** DIRECTIONS FOR THIS TASK **
Copy every line of the records below that holds the word "computer".

** EXERCISE DATA **

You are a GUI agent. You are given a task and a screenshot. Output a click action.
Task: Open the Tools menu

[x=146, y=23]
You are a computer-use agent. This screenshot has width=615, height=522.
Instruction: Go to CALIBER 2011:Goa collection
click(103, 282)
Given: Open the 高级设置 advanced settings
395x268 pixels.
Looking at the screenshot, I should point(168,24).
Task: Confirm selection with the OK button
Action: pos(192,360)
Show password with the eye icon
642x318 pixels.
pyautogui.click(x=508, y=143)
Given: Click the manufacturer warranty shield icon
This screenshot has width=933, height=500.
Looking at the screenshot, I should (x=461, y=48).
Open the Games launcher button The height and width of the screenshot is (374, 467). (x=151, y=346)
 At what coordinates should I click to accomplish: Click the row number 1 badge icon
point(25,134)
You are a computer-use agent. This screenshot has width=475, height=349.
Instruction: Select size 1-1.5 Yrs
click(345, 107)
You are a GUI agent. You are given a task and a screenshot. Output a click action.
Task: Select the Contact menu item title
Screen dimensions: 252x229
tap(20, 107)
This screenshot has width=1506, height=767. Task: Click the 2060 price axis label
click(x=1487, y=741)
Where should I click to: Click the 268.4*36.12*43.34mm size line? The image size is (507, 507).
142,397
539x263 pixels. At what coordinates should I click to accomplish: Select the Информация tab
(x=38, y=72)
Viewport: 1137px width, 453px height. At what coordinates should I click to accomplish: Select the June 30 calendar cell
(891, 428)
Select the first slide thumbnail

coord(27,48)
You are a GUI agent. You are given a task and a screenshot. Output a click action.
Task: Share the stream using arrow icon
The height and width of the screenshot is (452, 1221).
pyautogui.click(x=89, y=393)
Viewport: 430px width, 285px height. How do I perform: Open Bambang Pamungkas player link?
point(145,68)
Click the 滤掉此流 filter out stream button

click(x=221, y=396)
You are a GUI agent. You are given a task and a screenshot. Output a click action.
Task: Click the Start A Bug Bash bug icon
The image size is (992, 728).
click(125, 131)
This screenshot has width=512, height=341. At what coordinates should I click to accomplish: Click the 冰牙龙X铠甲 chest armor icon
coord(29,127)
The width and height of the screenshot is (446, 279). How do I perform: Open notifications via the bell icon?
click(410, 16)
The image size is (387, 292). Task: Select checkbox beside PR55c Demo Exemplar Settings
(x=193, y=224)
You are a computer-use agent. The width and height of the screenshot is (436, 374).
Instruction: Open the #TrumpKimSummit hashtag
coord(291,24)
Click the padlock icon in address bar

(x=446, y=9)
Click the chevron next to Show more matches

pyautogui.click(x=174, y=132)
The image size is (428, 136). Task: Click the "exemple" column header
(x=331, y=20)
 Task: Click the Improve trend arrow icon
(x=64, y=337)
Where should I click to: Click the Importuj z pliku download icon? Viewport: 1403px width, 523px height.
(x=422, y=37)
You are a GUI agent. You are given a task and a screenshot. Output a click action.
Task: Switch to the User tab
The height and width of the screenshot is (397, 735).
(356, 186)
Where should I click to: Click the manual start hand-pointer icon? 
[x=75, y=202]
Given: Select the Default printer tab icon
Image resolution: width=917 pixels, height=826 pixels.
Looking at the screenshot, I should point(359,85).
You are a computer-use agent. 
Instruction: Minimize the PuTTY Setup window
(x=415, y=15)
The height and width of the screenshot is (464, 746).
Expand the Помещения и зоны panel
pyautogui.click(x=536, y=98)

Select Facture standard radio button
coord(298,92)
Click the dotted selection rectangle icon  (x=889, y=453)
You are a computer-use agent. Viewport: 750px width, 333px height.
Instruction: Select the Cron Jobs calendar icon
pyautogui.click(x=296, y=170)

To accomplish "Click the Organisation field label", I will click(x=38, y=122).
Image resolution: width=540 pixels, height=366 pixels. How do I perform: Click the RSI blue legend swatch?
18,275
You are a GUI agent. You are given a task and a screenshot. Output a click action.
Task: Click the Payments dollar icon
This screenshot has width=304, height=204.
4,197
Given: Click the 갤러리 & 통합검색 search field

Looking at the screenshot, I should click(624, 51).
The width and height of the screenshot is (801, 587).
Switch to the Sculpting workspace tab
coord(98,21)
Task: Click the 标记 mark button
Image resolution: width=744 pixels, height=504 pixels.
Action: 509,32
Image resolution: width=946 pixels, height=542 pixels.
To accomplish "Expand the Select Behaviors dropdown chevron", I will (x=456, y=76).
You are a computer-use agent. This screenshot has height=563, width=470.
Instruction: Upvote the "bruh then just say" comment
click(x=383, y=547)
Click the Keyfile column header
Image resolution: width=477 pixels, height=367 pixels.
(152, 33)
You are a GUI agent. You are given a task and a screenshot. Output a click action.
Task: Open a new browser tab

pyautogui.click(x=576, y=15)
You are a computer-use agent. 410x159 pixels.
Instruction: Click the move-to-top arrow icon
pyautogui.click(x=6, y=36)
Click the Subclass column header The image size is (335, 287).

** WRITTEN RESPONSE **
You are a computer-use agent. This screenshot has width=615, height=522.
You are a computer-use agent. This screenshot has width=475, height=349.
You are a computer-use agent. The width and height of the screenshot is (436, 374).
You are a computer-use agent. 
You are a computer-use agent. Viewport: 750px width, 333px height.
You are a computer-use agent. This screenshot has height=563, width=470.
You are a computer-use agent. 410x159 pixels.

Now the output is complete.